##### PROVIDED RECORDS #####

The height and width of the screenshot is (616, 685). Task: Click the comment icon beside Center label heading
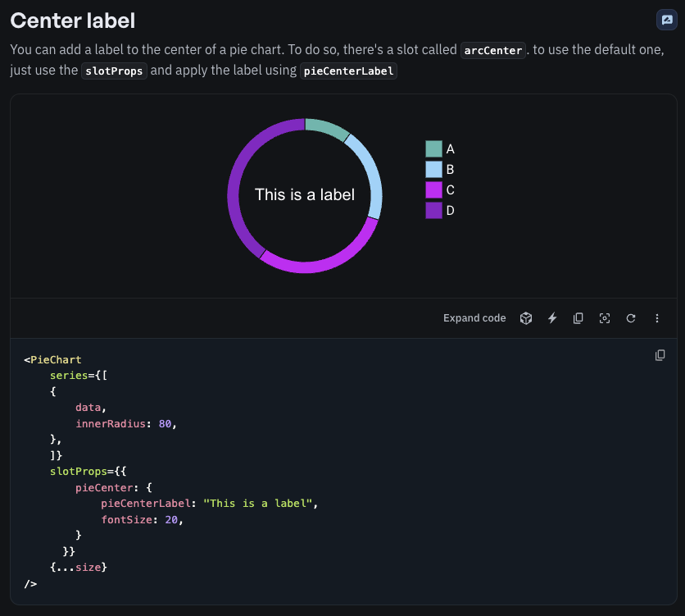point(667,20)
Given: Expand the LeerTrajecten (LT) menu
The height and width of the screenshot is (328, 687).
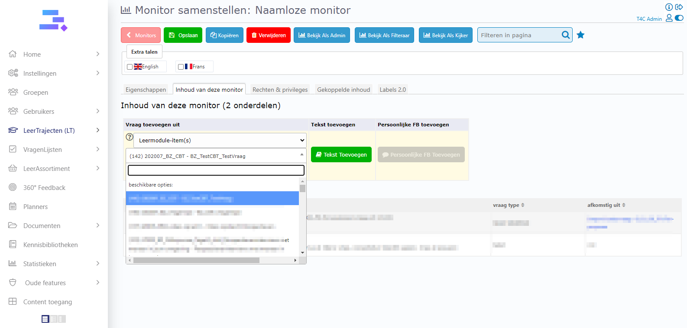Looking at the screenshot, I should pyautogui.click(x=98, y=130).
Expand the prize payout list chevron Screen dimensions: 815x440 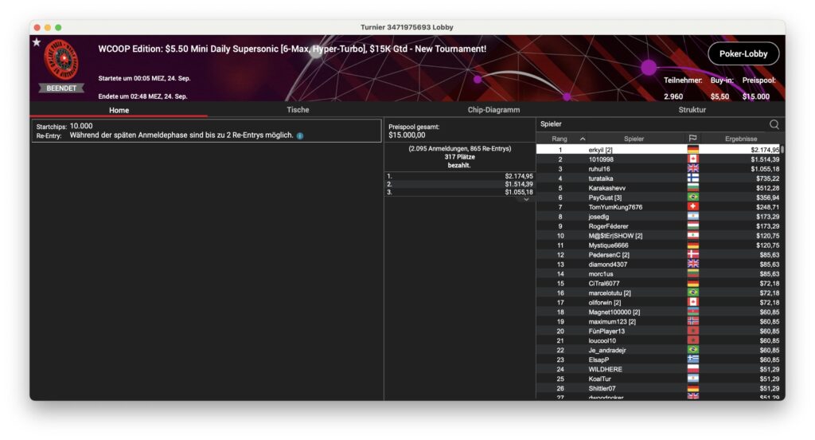tap(525, 199)
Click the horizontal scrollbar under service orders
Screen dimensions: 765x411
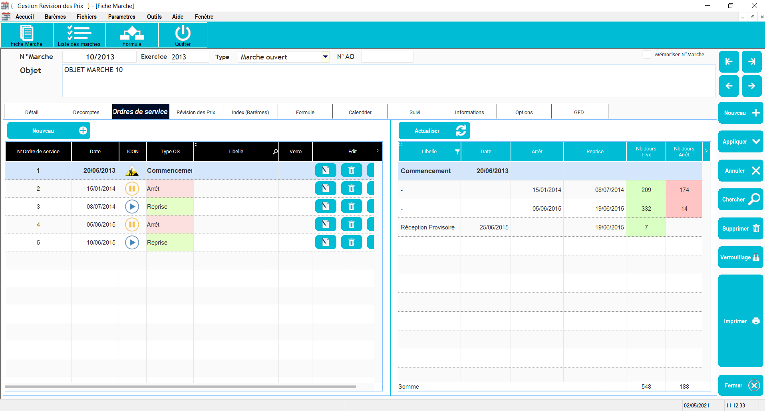pos(180,387)
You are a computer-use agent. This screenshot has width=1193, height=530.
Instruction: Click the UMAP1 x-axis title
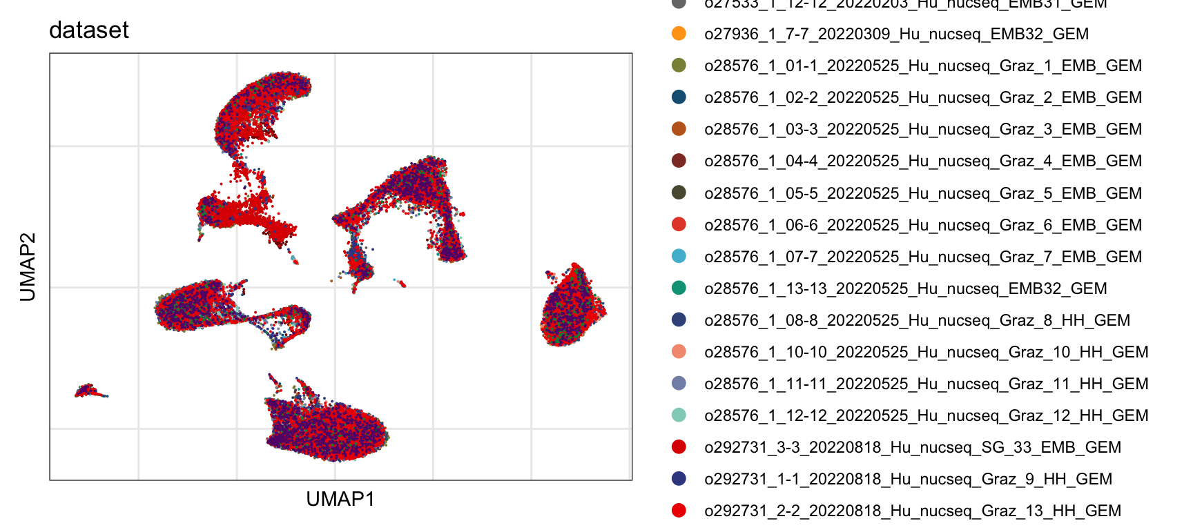340,499
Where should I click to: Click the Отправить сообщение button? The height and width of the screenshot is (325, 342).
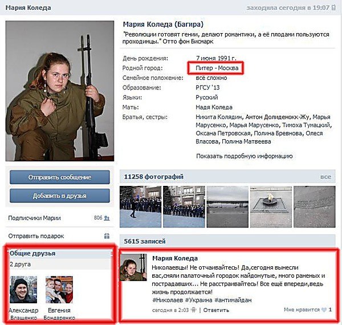(x=60, y=177)
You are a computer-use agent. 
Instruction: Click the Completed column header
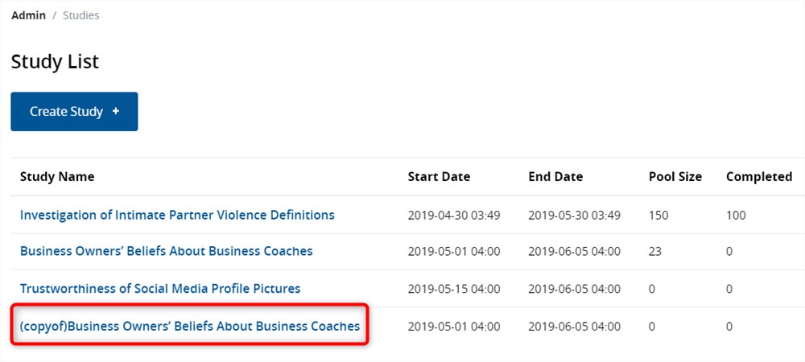pos(758,177)
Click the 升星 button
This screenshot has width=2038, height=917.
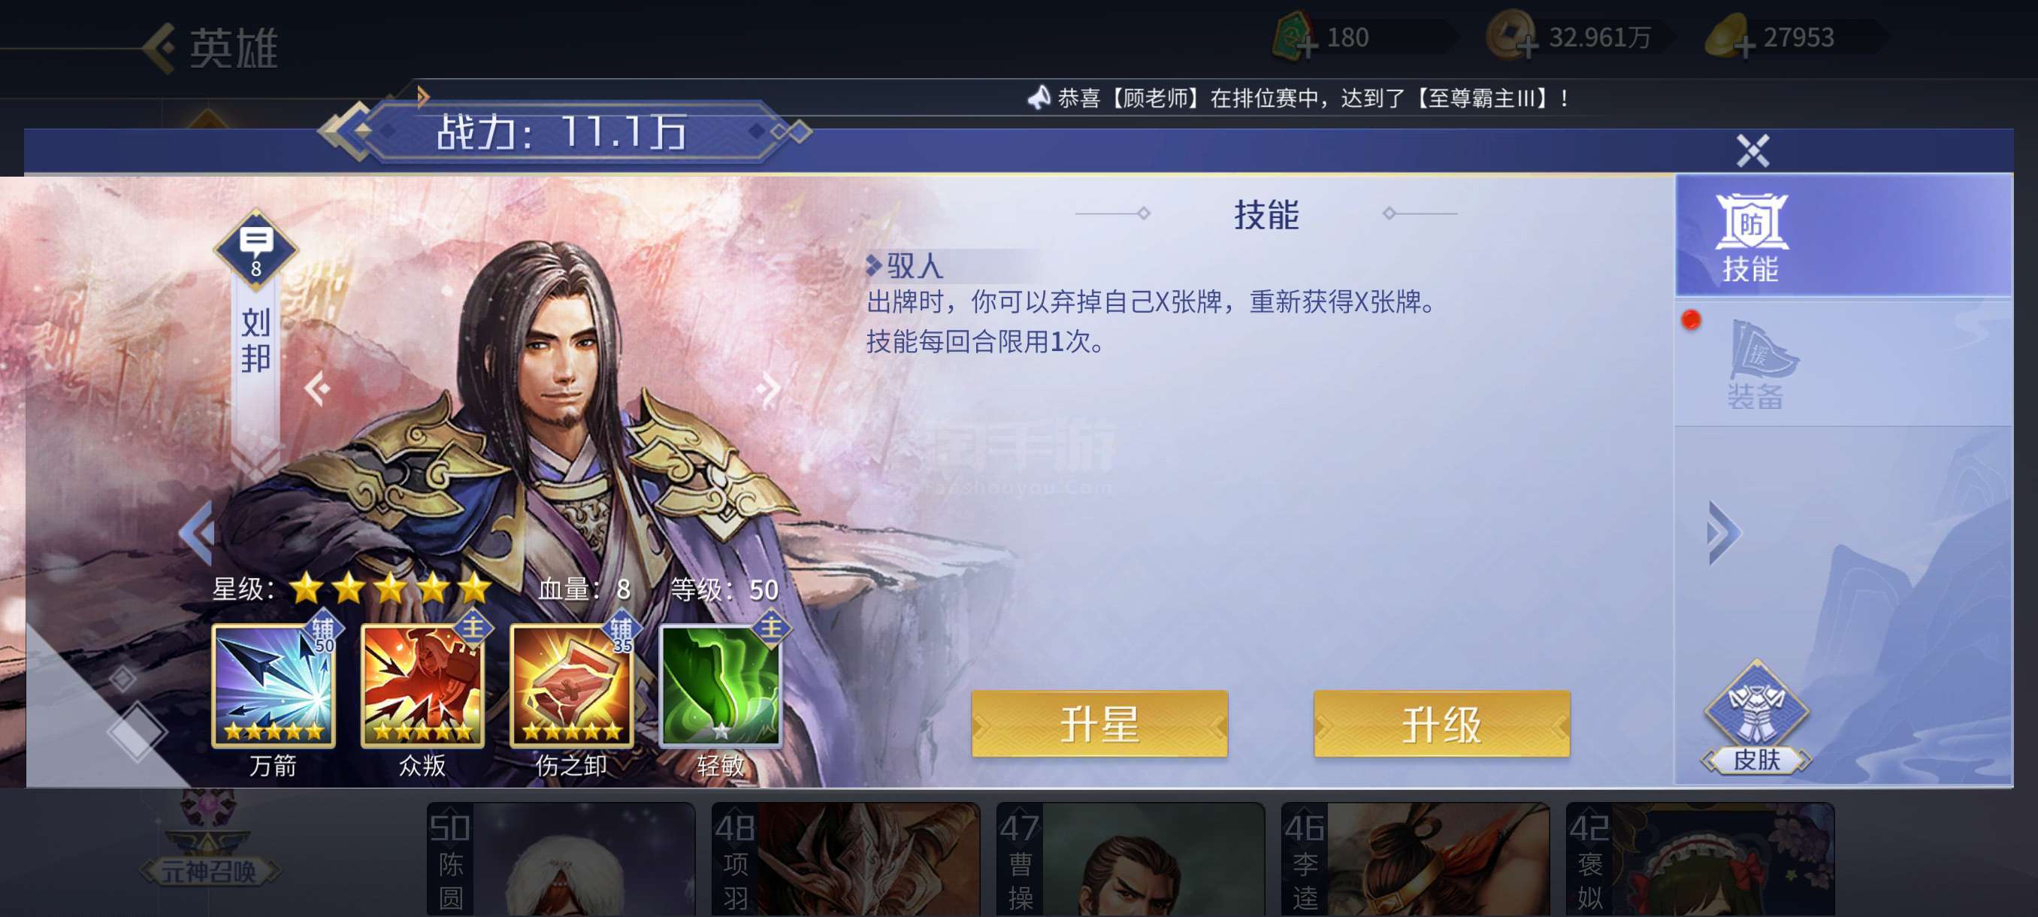point(1100,723)
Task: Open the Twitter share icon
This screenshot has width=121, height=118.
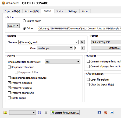Action: point(112,113)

#####

▶ **WHAT IS NEEDED**:
Reproduce exactly, and only, the part of the entries above that runs from the line with "This screenshot has width=2038, height=917." to the last line, both included. Pictures stay out.

▶ **ANSWER SPACE**:
This screenshot has width=2038, height=917.
point(1100,723)
Task: Open the Twitter share icon
This screenshot has width=121, height=118.
Action: point(112,113)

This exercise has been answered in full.